Il prezzo del petrolio continua a salire sotto la pressione della crisi geopolitica in Medio Oriente. Nelle prime ore di lunedì 30 marzo 2026, il Brent del Mare del Nord ha registrato un incremento fino al 4%, sfiorando i 117 dollari al barile, per poi stabilizzarsi intorno ai 115,55 dollari (+2,7%).
Dall’inizio del conflitto con l’Iran, il Brent ha segnato un rialzo di quasi il 60%, avvicinandosi al picco recente di 119,50 dollari. Anche il greggio statunitense West Texas Intermediate ha superato i 100 dollari, con un aumento superiore al 50% rispetto ai livelli pre-crisi.
Attacco alla petroliera a Dubai: il mercato reagisce subito
A innescare l’ultima impennata è stato l’attacco a una petroliera kuwaitiana nelle acque al largo di Dubai. La nave Al-Salmi, di proprietà della Kuwait Petroleum Corporation, è stata colpita da un drone iraniano, provocando un incendio e danni allo scafo.
Le autorità locali hanno confermato:
- incendio domato senza vittime
- nessun impatto ambientale immediato accertato
- situazione sotto controllo, ma ancora delicata
Nonostante ciò, il segnale ai mercati è stato immediato: colpire una petroliera in una delle aree più sensibili al mondo significa aumentare drasticamente il rischio percepito.
Stretto di Hormuz: il punto critico dell’energia globale
Il vero nodo resta lo Stretto di Hormuz, attraverso cui transita circa un quinto del petrolio mondiale e grandi volumi di gas naturale liquefatto.

Questo passaggio rappresenta:
- il principale collo di bottiglia energetico globale
- un punto altamente vulnerabile a tensioni militari
- un fattore chiave nella formazione dei prezzi
Quando la sicurezza dello stretto viene messa in discussione, il prezzo del greggio incorpora immediatamente un “premio al rischio”.
Mercati volatili: tra paura e speranze di de-escalation
Dopo il balzo iniziale, i mercati hanno mostrato segnali di assestamento:
- Brent sceso intorno a 112,96 dollari
- WTI calato verso 102,63 dollari
Non si tratta di un vero calo, ma di una fase di volatilità. Gli operatori oscillano tra:
- timore di interruzioni prolungate delle forniture
- segnali, ancora deboli, di possibile de-escalation politica
Secondo analisti come Sugandha Sachdeva e Lin Ye di Rystad Energy, il mercato sta perdendo i suoi margini di sicurezza e una chiusura prolungata dello stretto potrebbe causare carenze reali di petrolio.

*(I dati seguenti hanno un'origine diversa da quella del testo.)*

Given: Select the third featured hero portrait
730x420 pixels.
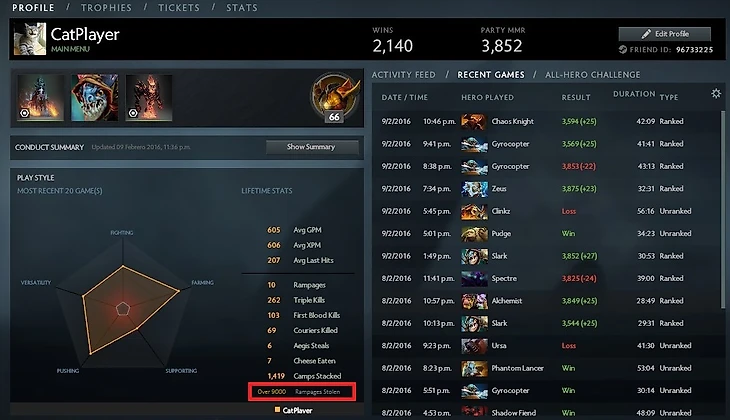Looking at the screenshot, I should pyautogui.click(x=149, y=98).
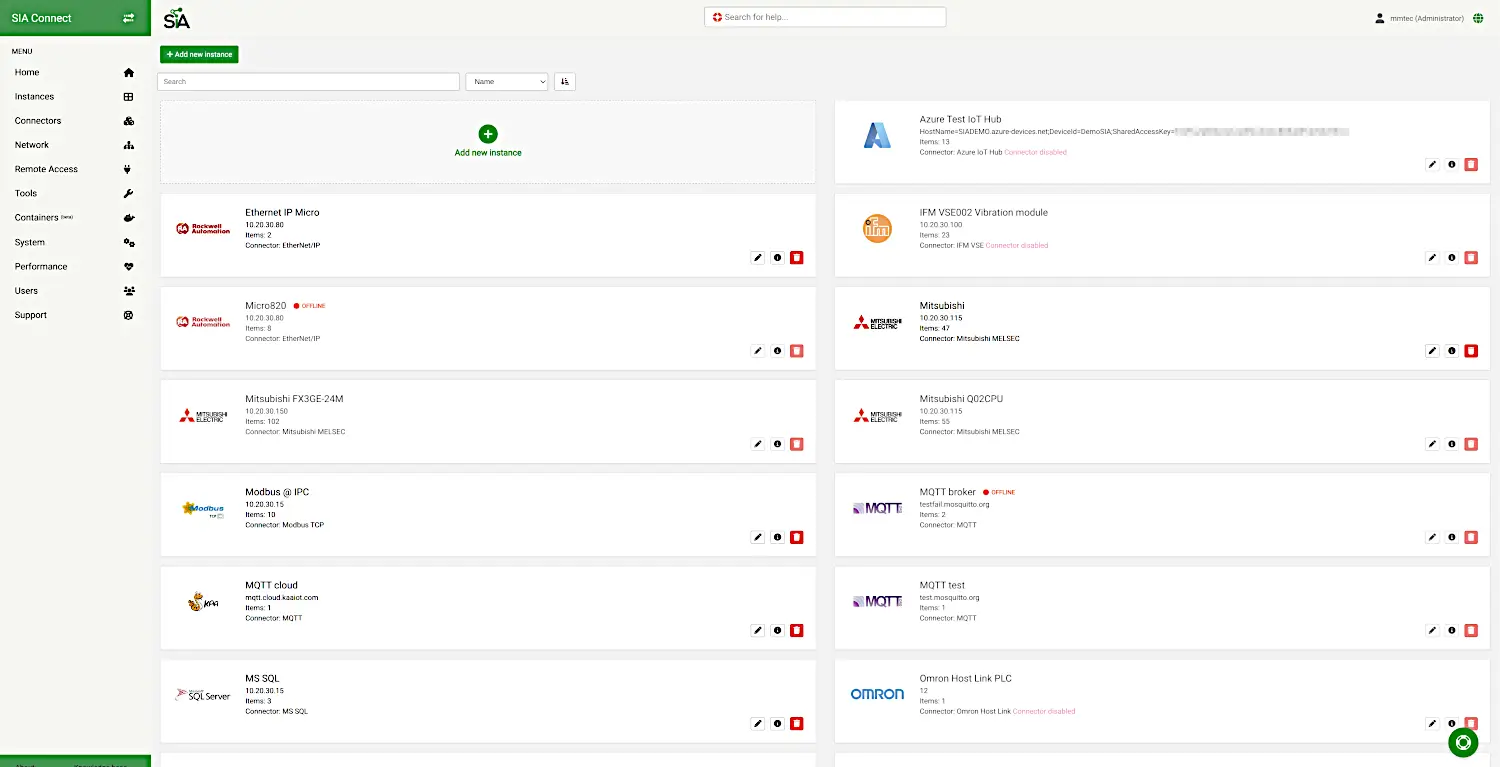
Task: Open the Name sorting dropdown
Action: (506, 81)
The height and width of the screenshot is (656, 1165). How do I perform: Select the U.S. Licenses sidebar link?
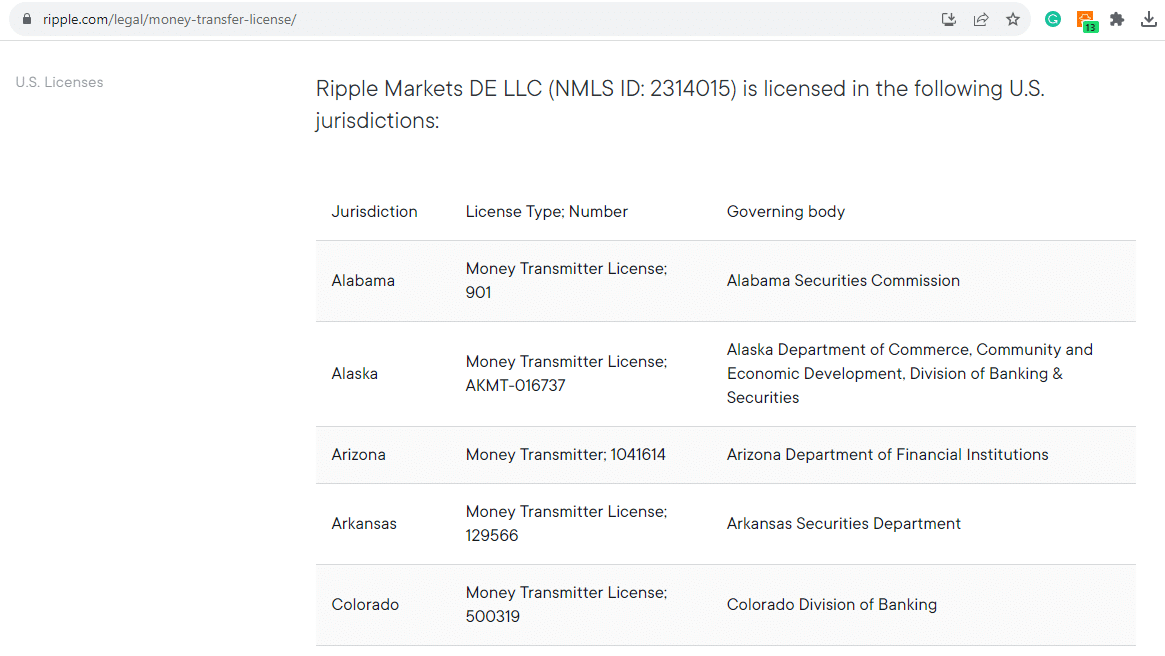pos(59,82)
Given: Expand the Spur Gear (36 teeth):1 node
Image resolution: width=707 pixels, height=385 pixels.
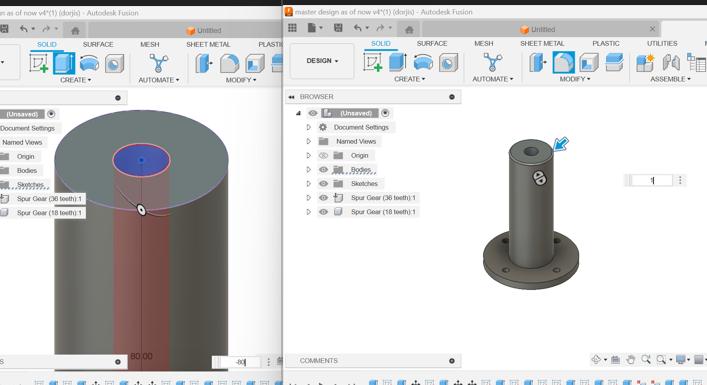Looking at the screenshot, I should click(x=308, y=197).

Impatti economici: carburante, inflazione e bollette in aumento
L’aumento del petrolio sta già colpendo economie e consumatori in tutto il mondo, con effetti diretti su carburanti e inflazione.

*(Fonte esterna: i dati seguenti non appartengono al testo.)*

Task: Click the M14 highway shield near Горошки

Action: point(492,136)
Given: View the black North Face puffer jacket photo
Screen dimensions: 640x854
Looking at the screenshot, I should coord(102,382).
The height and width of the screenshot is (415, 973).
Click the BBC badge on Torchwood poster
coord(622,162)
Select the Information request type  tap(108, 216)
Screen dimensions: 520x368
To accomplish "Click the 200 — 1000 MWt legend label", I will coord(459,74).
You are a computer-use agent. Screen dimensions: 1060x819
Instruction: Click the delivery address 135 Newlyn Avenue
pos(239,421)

In Italia, secondo ARERA, dal 1° aprile 2026 il prezzo dell’energia elettrica nel Servizio di Maggior Tutela aumenterà dell’8,1%.

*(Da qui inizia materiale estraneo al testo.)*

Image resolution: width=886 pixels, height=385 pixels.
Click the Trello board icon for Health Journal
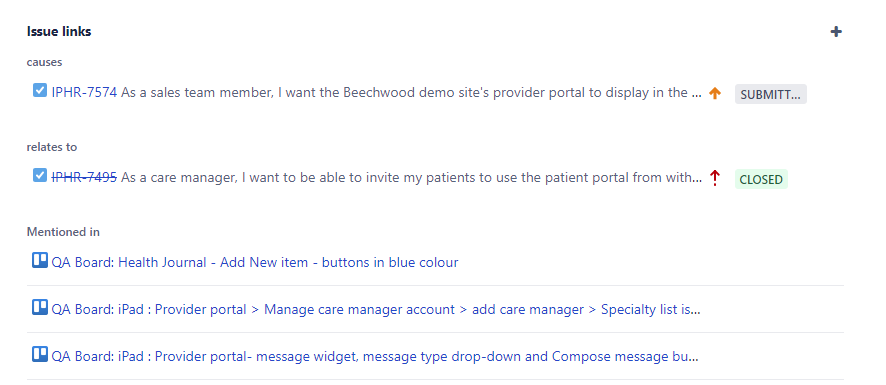(x=40, y=261)
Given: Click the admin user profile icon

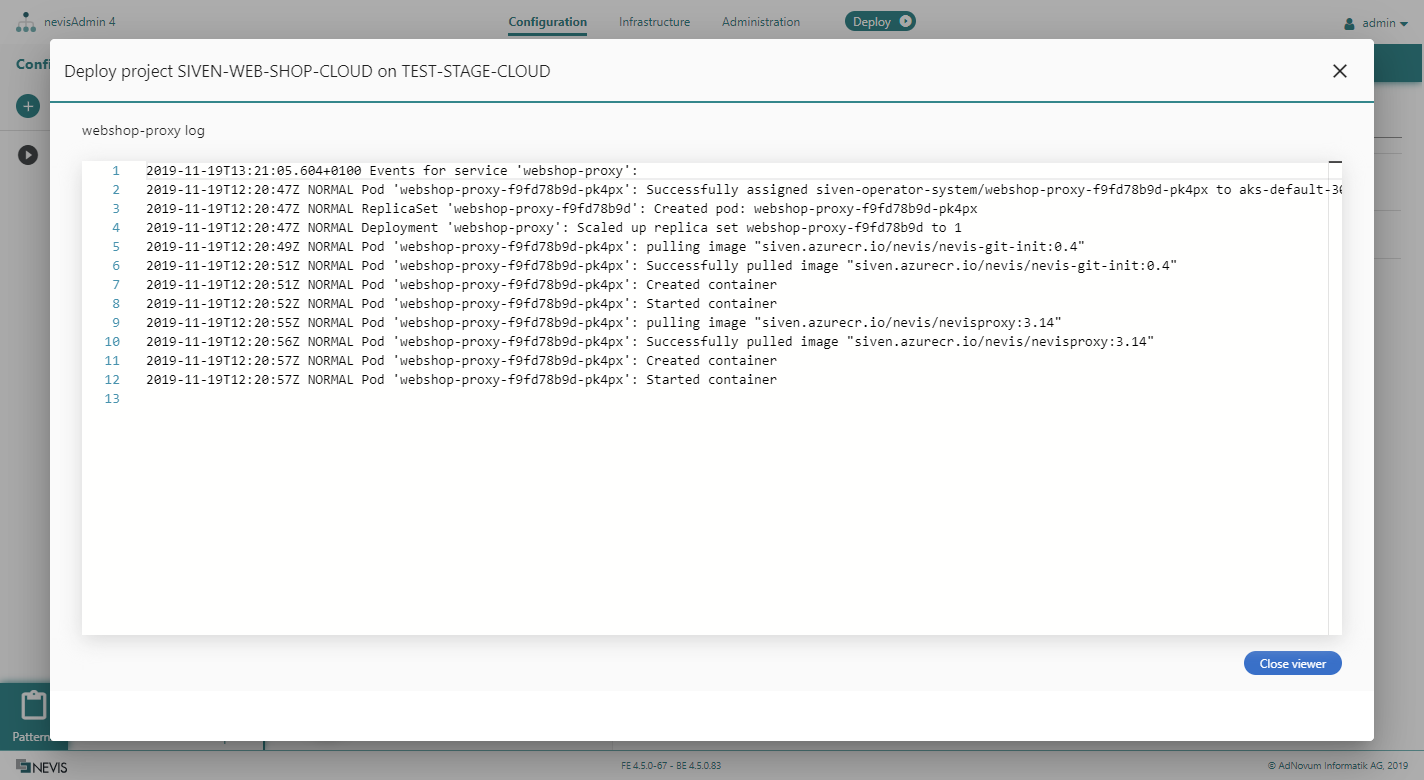Looking at the screenshot, I should (1349, 23).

Secondo Unione Nazionale Consumatori:
- una famiglia tipo spenderà circa 45 euro in più all’anno
- la bolletta elettrica salirà a circa 605 euro annui
- il totale luce + gas raggiungerà circa 1.813 euro
Il vicepresidente Marco Vignola ha definito l’aumento “una stangata insostenibile”, sottolineando l’impatto sulle famiglie già in difficoltà.
Prezzi dell’energia: livelli record rispetto al passato
Il confronto storico evidenzia la portata della crisi:
- +36,6% rispetto ad aprile 2021 (pre-crisi)
- +39,3% rispetto ad aprile 2024
L’aumento dei costi energetici si traduce in effetti a catena su:
- trasporti
- beni di consumo
- costo del denaro
Il petrolio torna indicatore della crisi globale
Il prezzo del petrolio è tornato a essere dunque un indicatore chiave delle tensioni globali. Ogni attacco, ogni nave colpita e ogni dichiarazione politica si riflettono immediatamente sui mercati.
Finché la crisi in Medio Oriente resterà irrisolta, il petrolio continuerà a “parlare il linguaggio della paura”, anticipando possibili shock economici a livello globale.